We can observe the trend in Primary Education Completion rate over time.

plot(rate_bgr, type = "o", xaxt = "n",
     ylim = c(1, 120), main = "Line Graph",
     xlab = "Year", ylab = "Primary Completion Rate",
     col = "dark green")
axis(1, at = 1:41, labels = seq(1975, 2015))
lines(rate_mar, type = "o", xaxt = "n",
     ylim = c(1, 120), main = "Line Graph Morocco",
     xlab = "Year", ylab = "Primary Completion Rate",
     col = "dark red")
axis(1, at = 1:41, labels = seq(1975, 2015))
legend(
  "bottomright", legend = c("Bulgaria", "Morocco"),
  col = c("dark green", "dark red"),lty = c(1, 1))

Inferences

  • Bulgaria
    • Consistent Primary Completion Rate over time.
    • No apparent outliers.
  • Morocco
    • Positive progress in Primary Completion rate over time.
    • No apparent outliers.

Histogram

We can observe the difference in location and spread of the datasets.

par(mfrow=c(1,2))
plot(hist(rate_bgr,
     breaks = seq(20, 120, by = 5), plot = FALSE),
     main = "Histogram Bulgaria", xlab = "Primary Completion Rate",
     col = "dark green")
plot(hist(rate_mar,
     breaks = seq(20, 120, by = 5), plot = FALSE),
     main = "Histogram Morocco", xlab = "Primary Completion Rate",
     col = "dark red")

Density Function

plot(density(rate_bgr), main = "Density Graph",
     xlab = "Primary Completion Rate",
     xlim = c(20, 120), col = "dark green")
lines(density(rate_mar), col = "dark red")
legend("topleft", legend = c("Bulgaria", "Morocco"),
  col = c("dark green", "dark red"), lty = c(1, 1))

Box Plot

boxplot(rate_bgr, rate_mar, main = "Box Plot",
     ylab = "Primary Completion Rate",
     names = c("Bulgaria", "Morocco"),
     col = c("dark green", "dark red"))

Inferences

  • Bulgaria:
    • Range: Data points limited in 85 to 115 range.
    • IQR: Very small IQR.
    • Mode: Unimodal distribution with high density at mode.
    • Median: slightly above middle of IQR, indicating negative skew amongst data in the IQR.
    • Outlier: one potential outlier detected above standard threshold. Ignore as small IQR.
  • Morocco:
    • Range: Data points are dispersed over 25 to 100 range.
    • Mode: Bimodal distribution with a global maxima and a local maxima.
    • Median: very close to 1st Quartile, indicating positive skew in the distribution.
    • Outlier: no potential outliers detected.

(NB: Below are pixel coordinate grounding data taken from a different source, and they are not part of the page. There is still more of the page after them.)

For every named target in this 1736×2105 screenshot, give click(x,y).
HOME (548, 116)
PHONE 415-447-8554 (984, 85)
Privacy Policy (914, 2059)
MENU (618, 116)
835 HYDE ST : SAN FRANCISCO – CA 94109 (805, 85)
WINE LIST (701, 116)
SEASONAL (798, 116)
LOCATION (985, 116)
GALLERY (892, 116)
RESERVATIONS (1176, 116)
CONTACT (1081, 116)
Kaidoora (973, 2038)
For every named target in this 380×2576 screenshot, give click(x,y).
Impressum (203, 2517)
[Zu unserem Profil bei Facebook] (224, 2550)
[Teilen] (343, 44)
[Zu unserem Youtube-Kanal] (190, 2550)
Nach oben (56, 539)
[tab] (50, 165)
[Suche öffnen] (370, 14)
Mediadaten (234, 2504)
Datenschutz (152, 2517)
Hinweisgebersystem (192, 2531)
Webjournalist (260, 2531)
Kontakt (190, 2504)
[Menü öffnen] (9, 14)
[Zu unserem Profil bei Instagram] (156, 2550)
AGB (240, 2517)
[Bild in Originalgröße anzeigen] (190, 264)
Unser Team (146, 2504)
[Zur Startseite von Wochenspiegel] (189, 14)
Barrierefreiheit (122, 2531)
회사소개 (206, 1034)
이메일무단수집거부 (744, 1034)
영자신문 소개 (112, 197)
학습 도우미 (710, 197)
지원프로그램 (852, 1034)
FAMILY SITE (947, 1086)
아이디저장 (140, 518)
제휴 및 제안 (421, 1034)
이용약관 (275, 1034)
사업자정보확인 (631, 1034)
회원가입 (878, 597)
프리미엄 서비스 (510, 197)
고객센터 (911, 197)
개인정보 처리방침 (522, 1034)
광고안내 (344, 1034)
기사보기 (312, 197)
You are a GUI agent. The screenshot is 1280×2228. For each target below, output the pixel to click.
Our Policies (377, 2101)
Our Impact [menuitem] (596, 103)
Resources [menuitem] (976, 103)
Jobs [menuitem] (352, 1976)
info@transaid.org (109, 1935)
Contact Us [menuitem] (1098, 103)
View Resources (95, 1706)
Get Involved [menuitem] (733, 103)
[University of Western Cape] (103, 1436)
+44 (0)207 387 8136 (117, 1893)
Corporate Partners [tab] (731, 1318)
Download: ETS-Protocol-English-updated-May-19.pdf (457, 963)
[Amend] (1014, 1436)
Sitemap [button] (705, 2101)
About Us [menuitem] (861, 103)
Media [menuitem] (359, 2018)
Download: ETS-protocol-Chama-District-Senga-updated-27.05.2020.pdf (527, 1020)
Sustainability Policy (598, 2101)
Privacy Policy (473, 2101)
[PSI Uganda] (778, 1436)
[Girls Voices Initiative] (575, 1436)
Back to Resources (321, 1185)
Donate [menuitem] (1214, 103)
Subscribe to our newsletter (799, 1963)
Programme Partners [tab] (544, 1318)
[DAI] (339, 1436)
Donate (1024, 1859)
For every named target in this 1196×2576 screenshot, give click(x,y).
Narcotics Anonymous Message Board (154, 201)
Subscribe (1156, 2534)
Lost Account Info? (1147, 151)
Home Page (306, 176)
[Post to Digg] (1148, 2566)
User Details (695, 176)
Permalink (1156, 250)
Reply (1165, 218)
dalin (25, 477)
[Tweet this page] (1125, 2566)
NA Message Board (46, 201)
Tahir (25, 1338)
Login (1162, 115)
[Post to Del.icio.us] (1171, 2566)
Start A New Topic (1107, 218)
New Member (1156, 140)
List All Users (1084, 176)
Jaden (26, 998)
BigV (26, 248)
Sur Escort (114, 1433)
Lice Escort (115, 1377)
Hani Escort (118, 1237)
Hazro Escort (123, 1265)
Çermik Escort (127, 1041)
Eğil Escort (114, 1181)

Cumulative Distribution Function

plot(ecdf(rate_bgr), xlim = c(20, 120), col = "dark green",
     verticals = TRUE, do.points = FALSE,
     main = "Cumulative Distribution Function",
     xlab = "Primary Completion Rate", ylab = "")
lines(ecdf(rate_mar), col = "dark red",
    verticals = TRUE, do.points = FALSE,
    xlab = "Primary Completion Rate", ylab = "")
legend("topleft", legend = c("Bulgaria", "Morocco"),
  col = c("dark green", "dark red"), lty = c(1, 1))

Inferences

  • Bulgaria: The CDF is very steep between 90 and 105, indicating high density.
  • Morocco: The CDF is steep around 45 and 80, indicating bimodal distribution.

Summary

The two countries have different distribution and trend of rate of completion of education at the Primary Level. In Bulgaria it is heavily clustered around 95, while in Morocco it increases from 25 to 95 over time. Generally, Morocco has lower completion ratio than Bulgaria. Both distributions are positively skewed as over time the Primary Completion rate increases.

Thus the primary students of the two countries over 1975 to 2015 were drastically different populations, with respect to their success rate.